Unless you are working across multiple groups with developers in different time zones and a choppy set of releases you'll see almost no benefit from git.

However, if you are in that situation the benefits are large and immediate.

4 comments

Well, if you enjoy 'log' pulling info over the network (slowly), .svn in every single folder, barely useable branching, no reabase, no stach, no… well maybe you have the point. Otherwise not even comparable. When I first saw Linus' talk on git where he was very harsh toward SVN uers I thought "WTF". Then I tried git and had to admit that the man was right.
Since Subversion 1.7 (2nd half of 2011) it keeps only one .svn folder in the root folder.
Even when working on my own, I get a massive benefit from git. I think people end up being very polarised here.

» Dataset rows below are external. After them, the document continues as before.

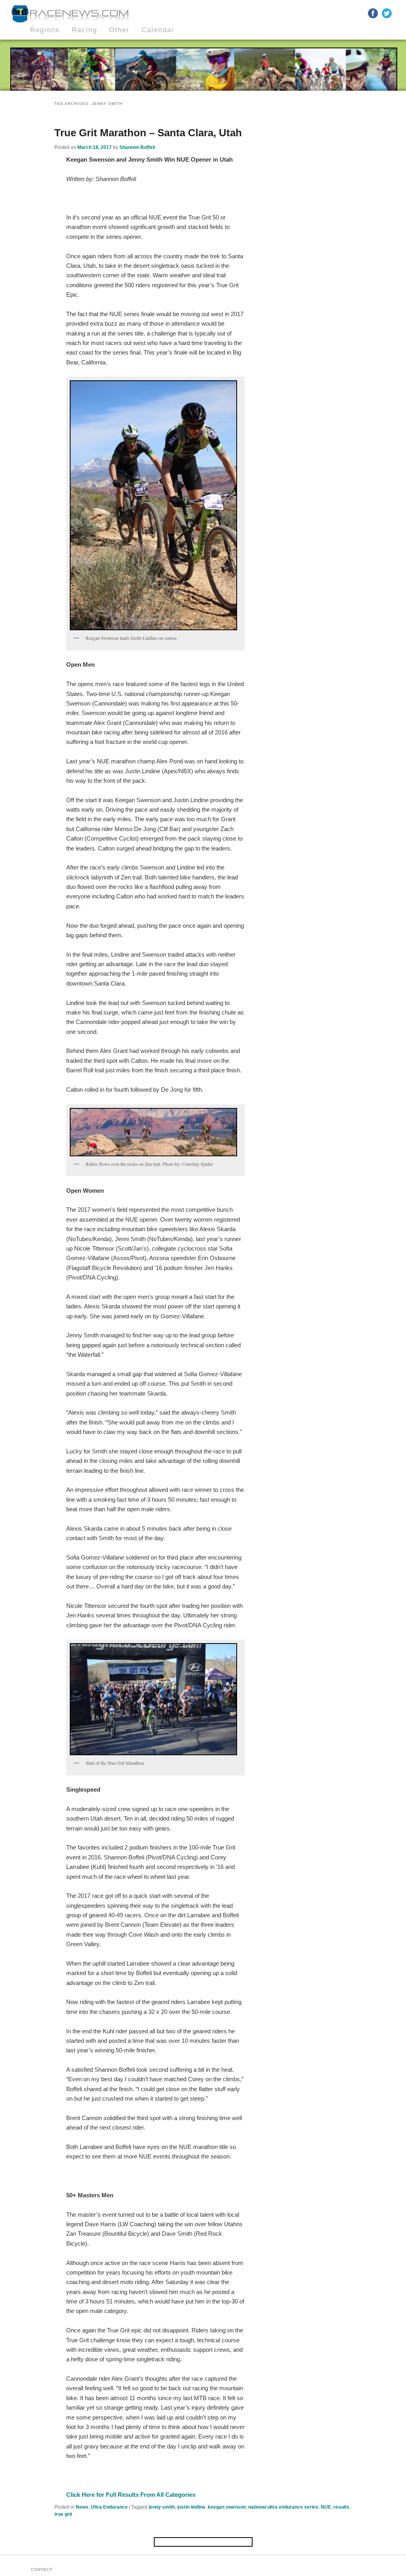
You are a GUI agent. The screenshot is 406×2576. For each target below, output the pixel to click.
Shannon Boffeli (137, 147)
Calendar (158, 30)
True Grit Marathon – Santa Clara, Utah (148, 133)
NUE (326, 2507)
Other (119, 30)
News (82, 2507)
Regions (45, 30)
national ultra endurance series (283, 2507)
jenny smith (162, 2507)
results (341, 2507)
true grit (63, 2514)
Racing (84, 30)
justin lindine (191, 2507)
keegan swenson (227, 2507)
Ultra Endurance (109, 2507)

The biggest benefit I get is that I can work on a set of changes as a set rather than a linear sequence that only ever goes forwards in time. I use microcommits. As I make progress on a feature, I discover necessary refactoring that I would ideally have been done before I started to add the feature. Interactive rebase allows me to make this so, and the result is that when I am done I can review my own work and check it for correctness with much more confidence than otherwise.

When working in open source, you're expected to provide a patch series for easy review. Git lets me produce such a thing with the same workflow.

Developers who don't wish to work this way, or are unaware of the benefits that this can bring, use git linearly and will see no benefit over Subversion.

I love git even for personal single-developer projects.
I do too. I'm just saying the smaller the project the more the benefits tend to lean towards personal preference over empirical evidence.
I think eliminating the need to set up a SVN repository for very small projects is a major boon.
Local commits and huge speed increases are some of the immediately available, tangible benefits of git over SVN.

Plus, you don't have to migrate your codebase to another SCM tool if the project unexpectedly grows into a larger one.